Single by Gloriana

from the album A Thousand Miles Left Behind
- Released: October 17, 2011
- Genre: Country
- Length: 3:52 (album version) 3:35 (radio edit)
- Label: Emblem; Warner Bros. Nashville;
- Songwriters: Tom Gossin; Josh Kear;
- Producer: Matt Serletic

Gloriana singles chronology
| "Wanna Take You Home" (2011) | "(Kissed You) Good Night" (2011) | "Can't Shake You" (2012) |

= (Kissed You) Good Night =

"(Kissed You) Good Night" is a song recorded by the American country music group Gloriana. Written by group member Tom Gossin with Josh Kear, it was released in October 2011 as the second single from the band's album A Thousand Miles Left Behind. It was also the group's first single release after the departure of member Cheyenne Kimball.

==Content==
Gloriana member Tom Gossin co-wrote the song with Josh Kear, who also wrote the band's debut single "Wild at Heart". Gossin based the duet around a conversation between two girls that he overheard at a restaurant. After one of them said, "Girl, that is his job to make the first move!", Gossin said, "My ears perk up, and I was listening because I wanted to know what they had to say about it. They were like, 'It is always the guy's job.
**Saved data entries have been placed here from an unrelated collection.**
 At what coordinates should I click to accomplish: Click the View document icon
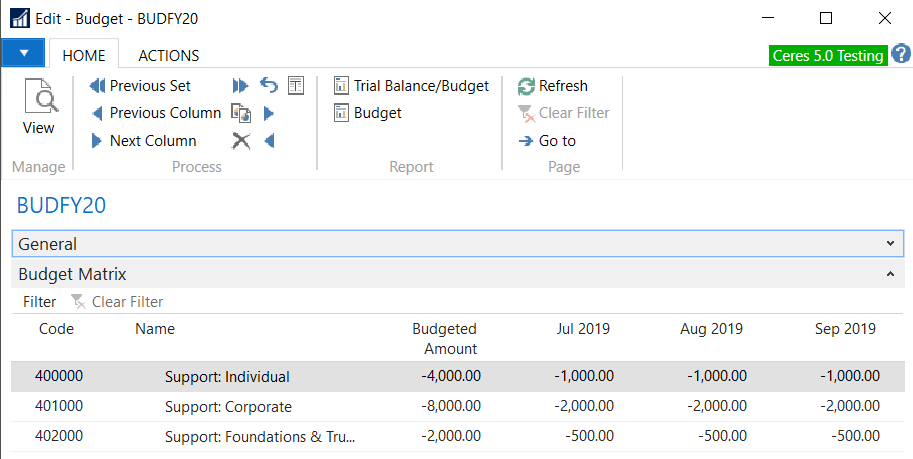pyautogui.click(x=38, y=98)

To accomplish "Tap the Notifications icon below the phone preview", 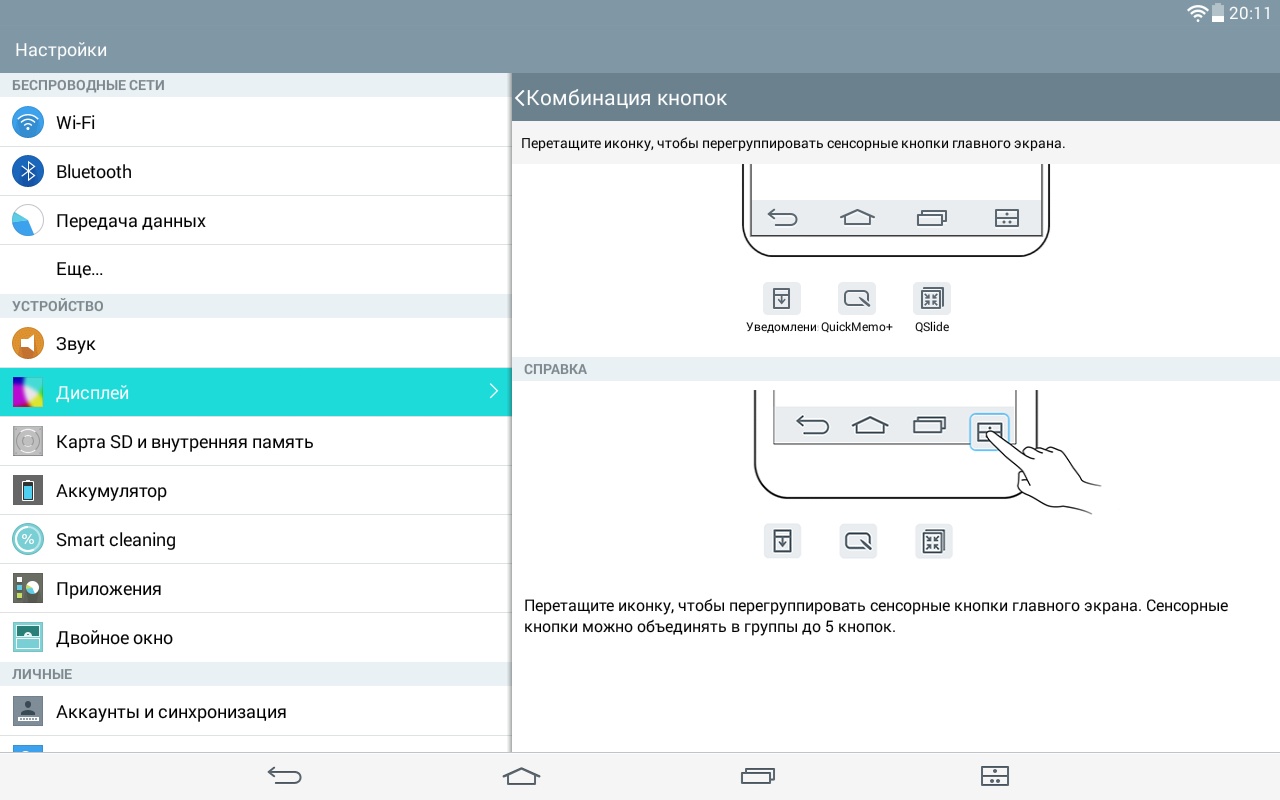I will coord(782,298).
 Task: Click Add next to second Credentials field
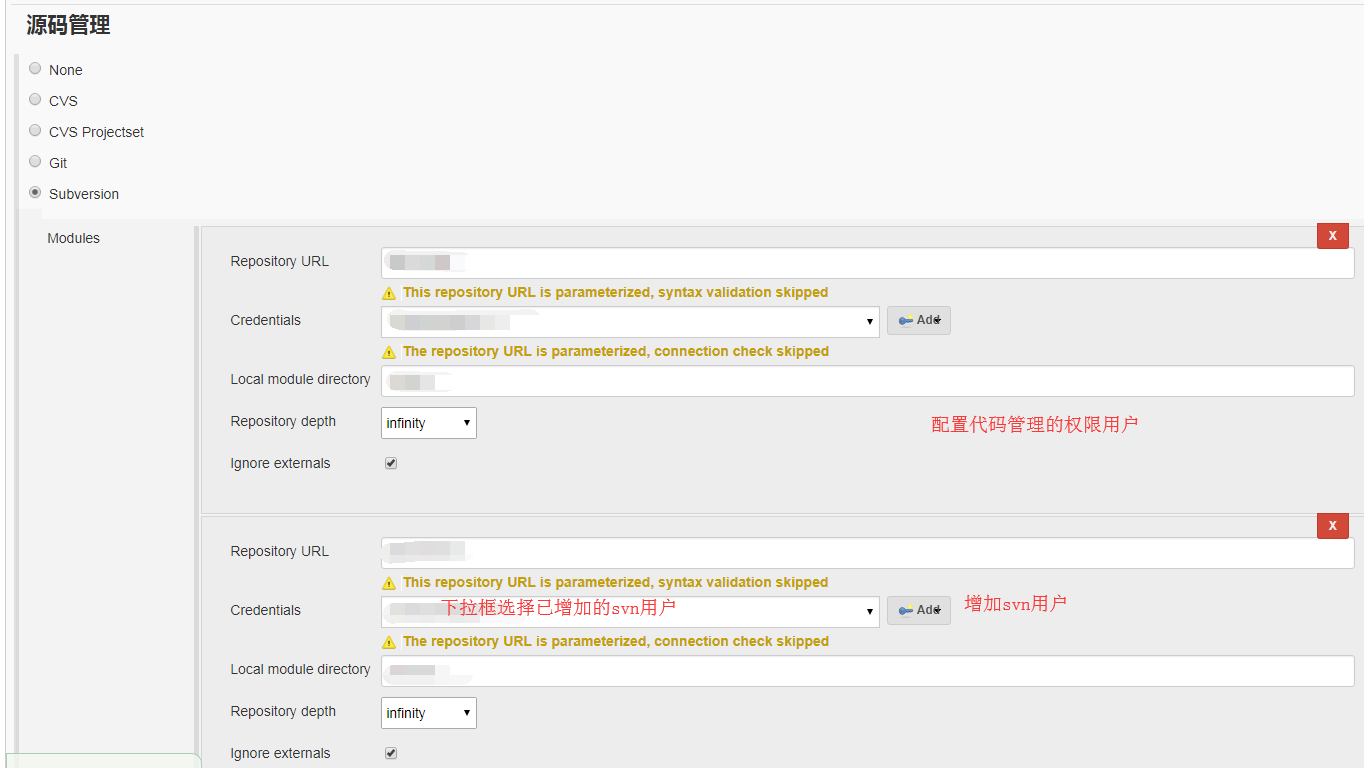click(918, 610)
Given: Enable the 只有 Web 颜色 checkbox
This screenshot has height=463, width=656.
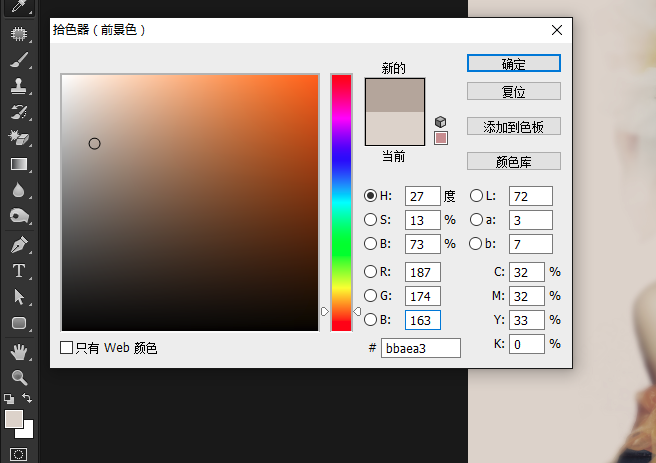Looking at the screenshot, I should point(67,348).
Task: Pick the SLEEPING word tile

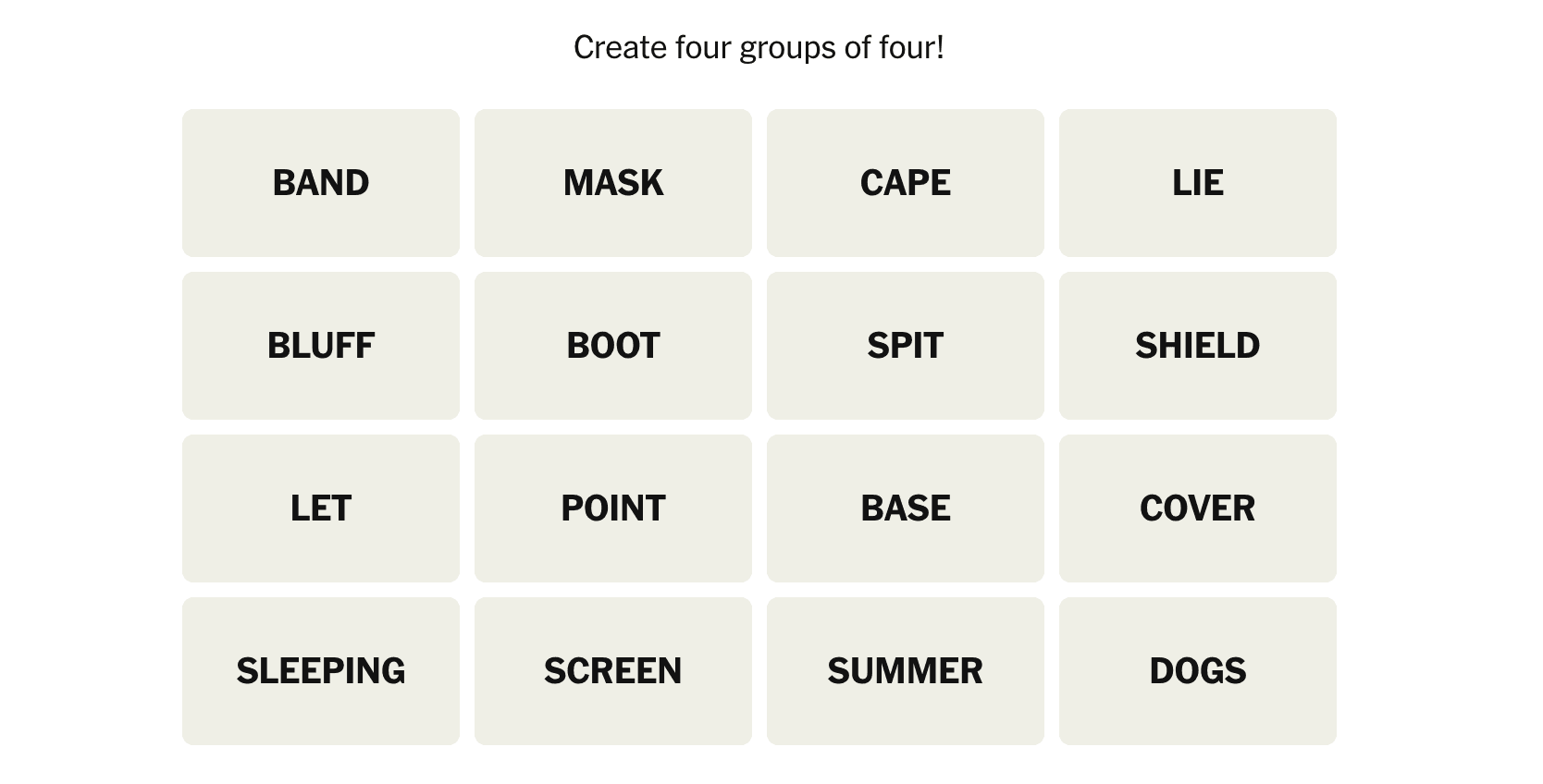Action: click(x=321, y=671)
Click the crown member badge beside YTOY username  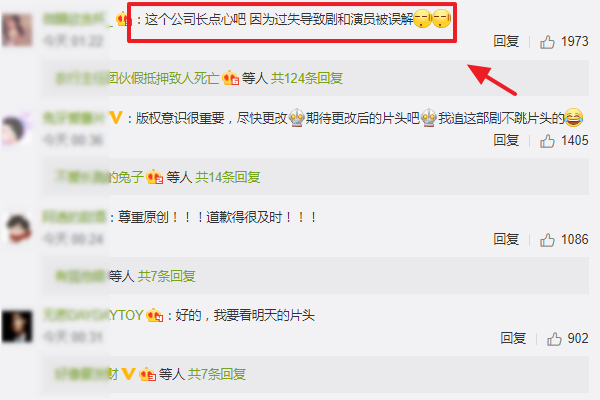(155, 315)
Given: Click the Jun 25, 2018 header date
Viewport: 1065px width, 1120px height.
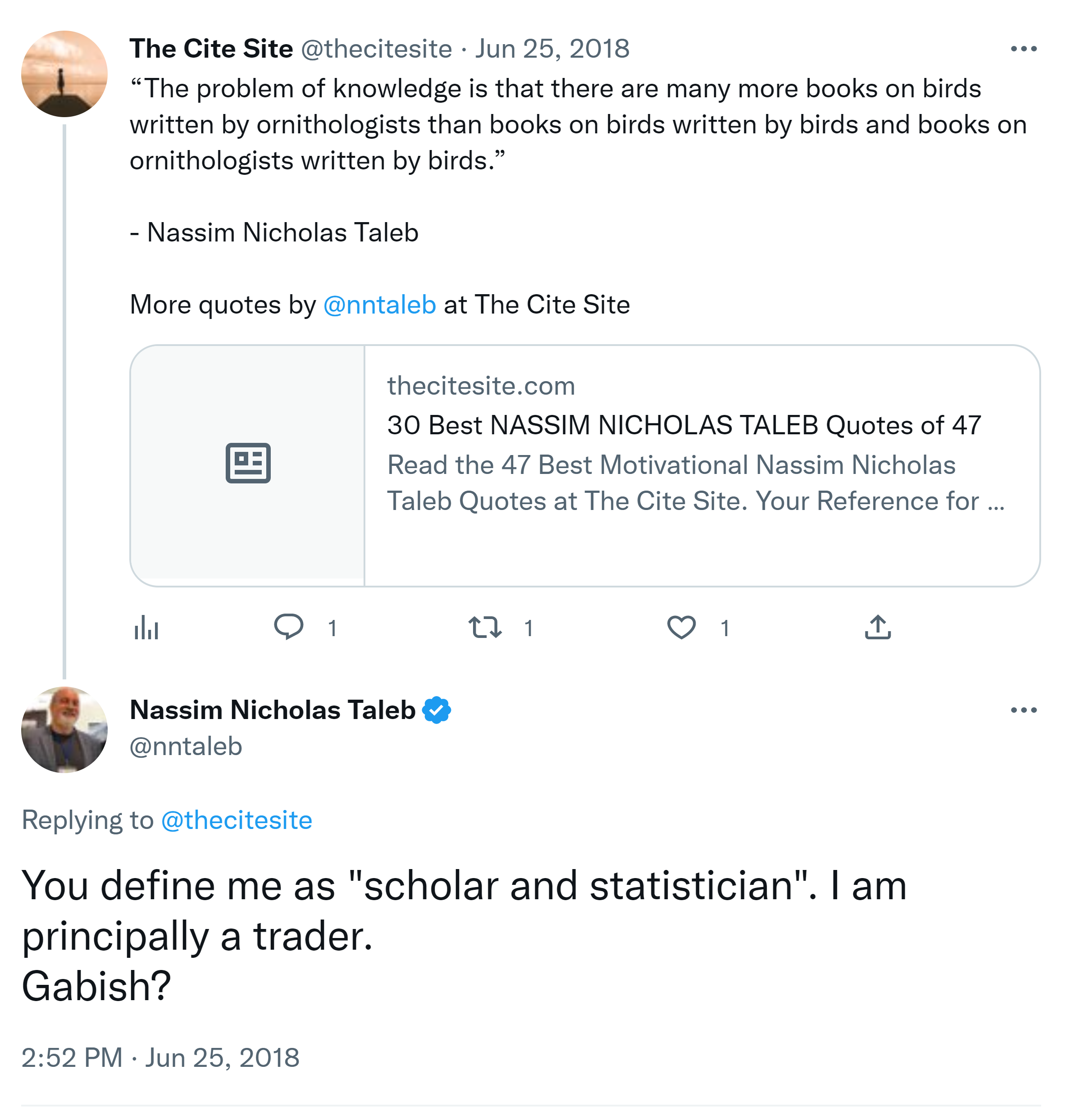Looking at the screenshot, I should (x=552, y=49).
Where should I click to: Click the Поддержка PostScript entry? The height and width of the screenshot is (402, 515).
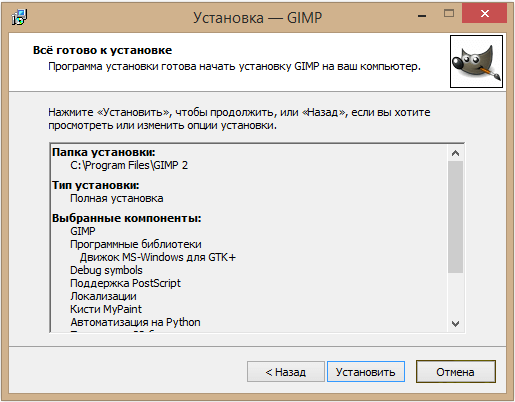[x=125, y=283]
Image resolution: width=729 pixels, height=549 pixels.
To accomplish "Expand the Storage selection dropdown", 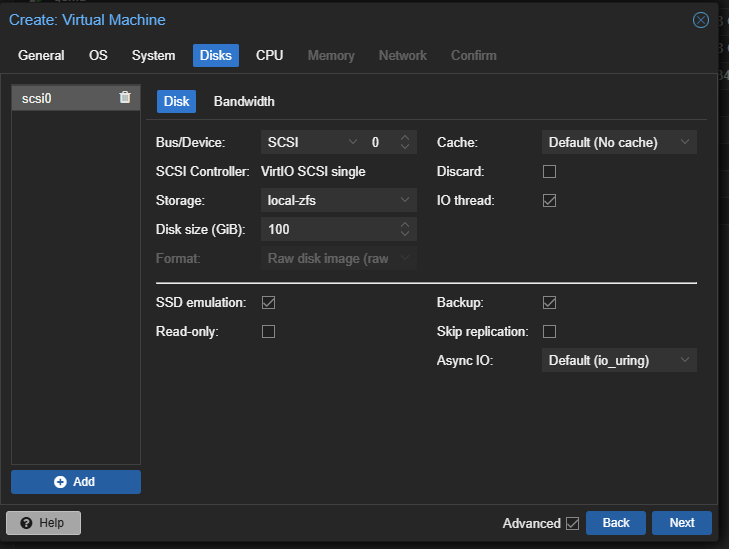I will [338, 201].
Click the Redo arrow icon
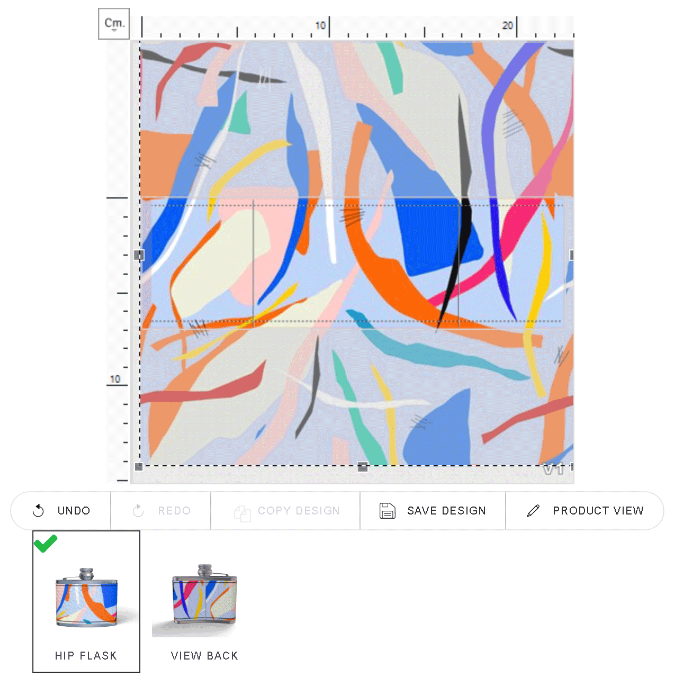This screenshot has height=700, width=683. point(138,510)
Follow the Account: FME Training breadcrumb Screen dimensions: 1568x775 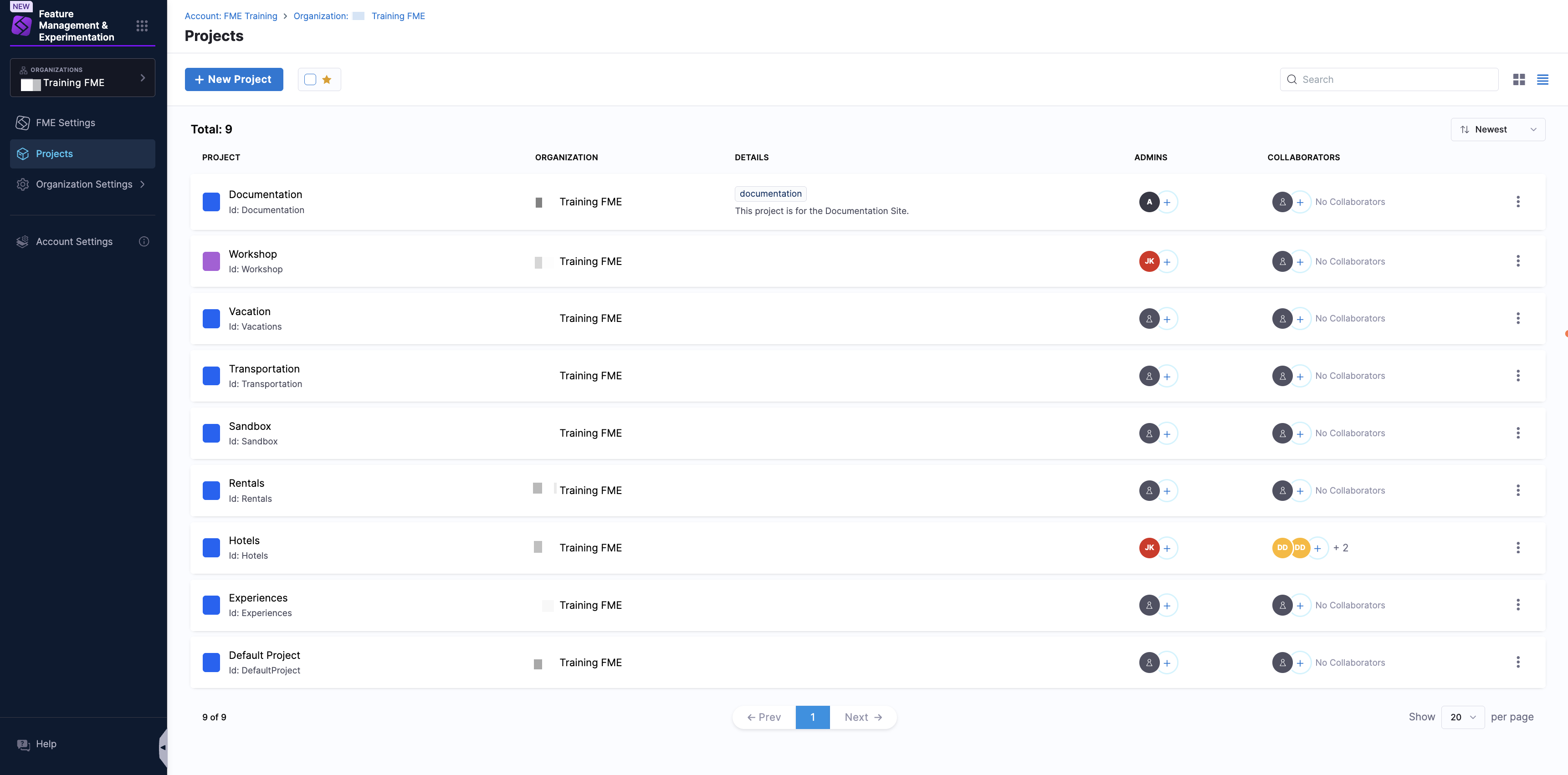pos(231,16)
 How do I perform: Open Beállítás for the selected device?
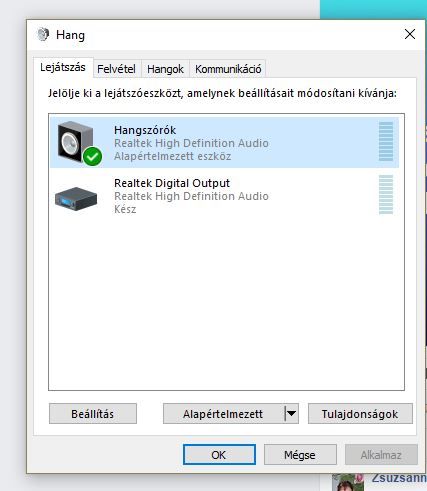93,414
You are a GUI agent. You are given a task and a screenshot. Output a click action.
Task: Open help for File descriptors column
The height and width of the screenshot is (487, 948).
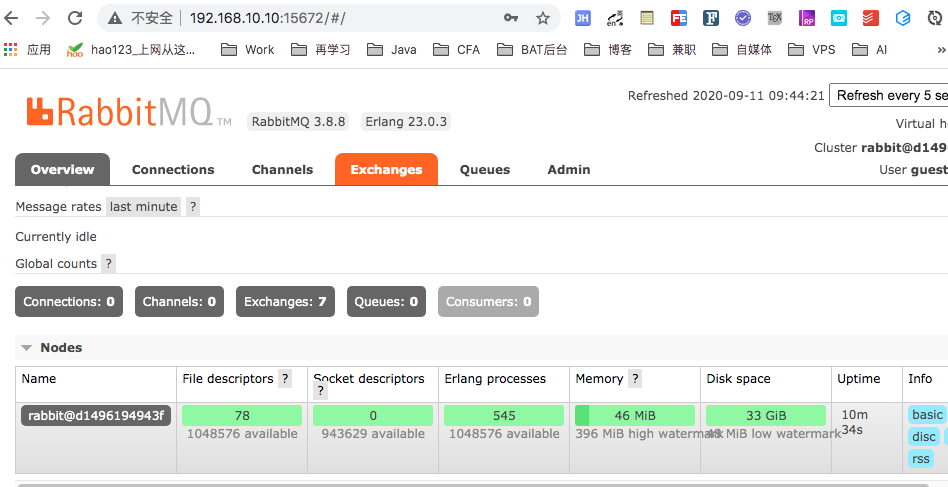(x=285, y=379)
Just push her up against the wall and do it!' That became like the first [idea] that I had when I wrote with Josh."

==Critical reception==
Matt Bjorke of Roughstock rated it four stars out of five, saying that "It's an effective telling of how a first kiss can be a nervous affair but in the end it is those nervous moments that make life worth living." Giving it four-and-a-half stars out of five, Billy Dukes of Taste of Country wrote that "there are fewer layers to get through to enjoy the song" and compared it favorably to Lady Antebellum.

==Music video==
TK McKamy directed the song's music video, which was released in January 2012. It features actors Megan Park and Tyler Hilton, and was shot in Franklin, Tennessee.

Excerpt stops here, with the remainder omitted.